As the stark white stucco ceiling stares down at me this morning, I feel somehow changed.
The kids giggle vigorously in the rooms adjacent to mine as notes of “mama” drifts about. Husband sleeps soundly next to me, his lips are parted in the most tranquil kind of way. He takes even breaths in and out, in and out.
Beautiful is the word I want to use to describe this moment. Beautiful and ending.
Soon the children will barge into the bedroom asking for cereal and bananas. Soon the crisp morning air will turn into a clammy heat. And soon I will be thrust back into the fast-paced life of parenthood. But for now, I will take in this moment to lay here and reflect. I won’t worry about the day to come, I will be mindful of this lovely moment in time that I’ve been given.
Recently I’ve carried myself in a very unflattering way, I wholeheartedly admit this. I have been on this health kick. I’m eating properly, no longer fueling my body with processed junk. I’ve quit smoking. I’ve thrown away my scale because I choose not to have my emotions run rampant over a number. I’ve been making positive changes physically, but somehow have neglected to look inward to the places that sometimes need the most care.
In the last few weeks, I look at myself and see these positive changes and it makes me ecstatic. Yet now as I lay here in my bed reflecting back upon myself, I cringe at the way I have treated the people I love.
Boasting of my superiority over not obsessing with scales and weight. Arrogantly spitting swagger about how much I love my ‘new self.’ I have gone as far as saying some truly ignorant and downright mean things to someone I love dearly. Possibly hurting them irreversibly only to feed my need for attention and drama.

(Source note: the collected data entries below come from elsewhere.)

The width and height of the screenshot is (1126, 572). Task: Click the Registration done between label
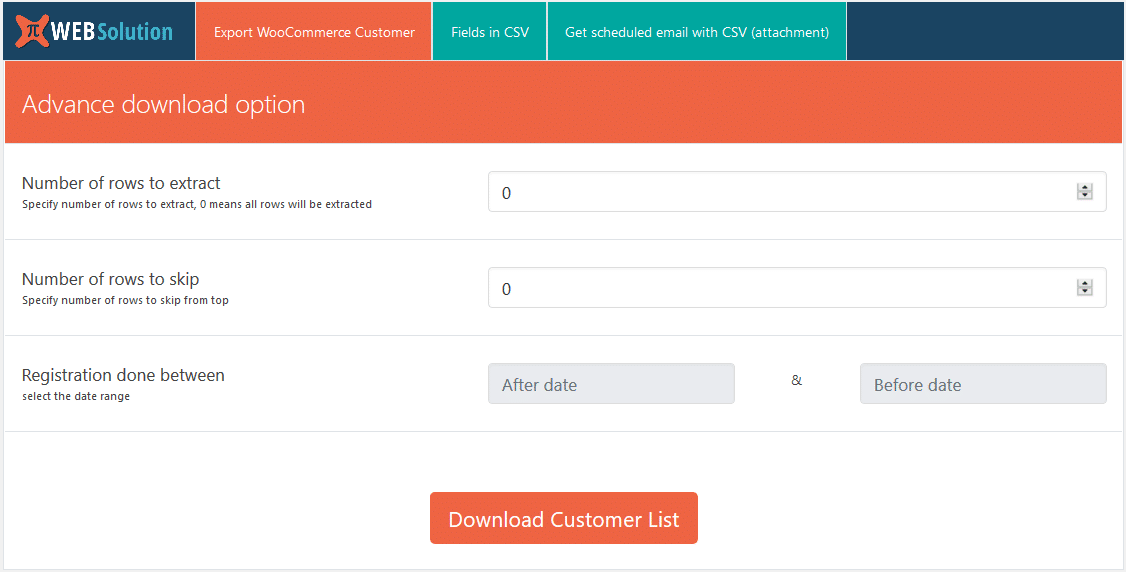(x=123, y=375)
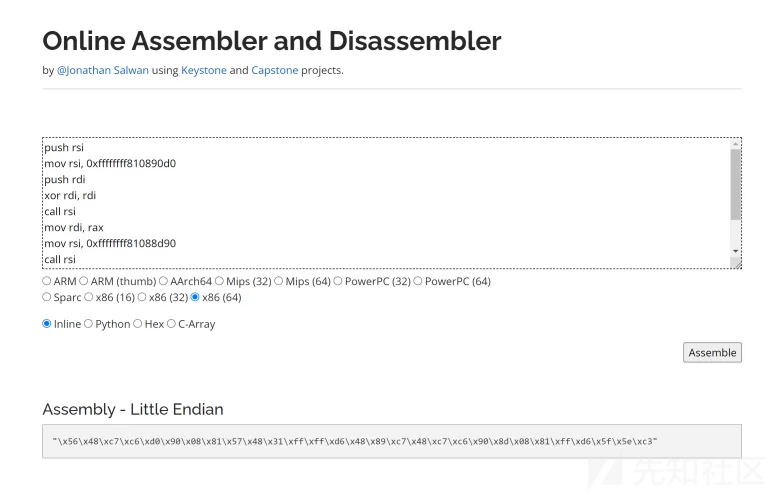783x495 pixels.
Task: Pick Mips (32) architecture option
Action: point(219,281)
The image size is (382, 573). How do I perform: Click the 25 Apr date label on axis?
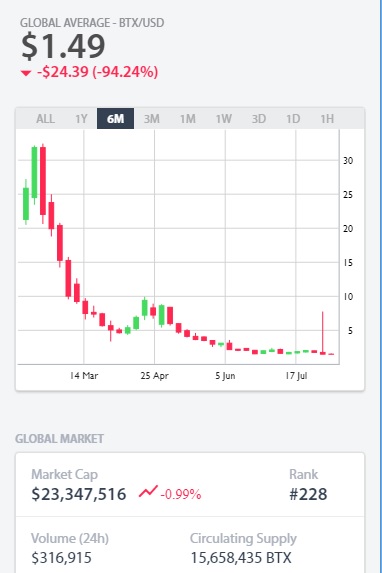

And it makes me wonder: is it possible to love yourself too much? Possibly I’ve hyper-inflated my ego just enough to tarnish the sanctity of the soul. Confidence has never been a thing I’ve had in bushels so perchance this newfound self-assurance is just a delusion I’ve made myself believe through repetition and recurrence.
In any case, I can see the ugliness of self-absorption submerging through this seemingly healthy body. And I don’t like it.
The kids have now made their way to the bedroom. They cuddle in between Jamie and I, and are surprisingly quiet as I am overcome with a gratifying air in the room. These moments of clarification usually come at the least expected times. They come without warning. They come bearing hard truths that we do not want to face. They come to explain all the things we desperately seek but previously did not have the courage to except.
I am thankful to have had this moment. It will help me become the person I want to be. Because I want to be humble and reserved, and know when to express my feelings in my work rather than being aggressive toward those around me. I want to know when to ignore the remarks of others.
How to let go of negativity and not dwell on moments of the past. I want to be accountable for my actions. I want to be better.
“Mama, can you get us some cereal?” Lars asks me, stopping the tears of revelation that are welling up in my eyes.
“And a ’nana!?” Sophie adds in with anticipation.
“Yeah guys, let’s go get some breakfast,” I say as the three of us quietly hobble out of the bed.
I will continue on this journey of healthy living, because in truth it does make me feel great and there is no crime in that.
But I will also begin thinking of the inner health of my mind and soul — knowing these entities are just as important as the body.
This life may not be a perfect one, but it is ours. By making these positive changes, I will be trailblazing a path of mindfulness and good for my children to follow in. And that idea fills me with a happiness that in unexplainable.
And I will start by happily pouring a bowl of cereal and ’nanas for my two beautiful children.
Lindsay Brown is a Sylvan Lake mother of two and freelance columnist.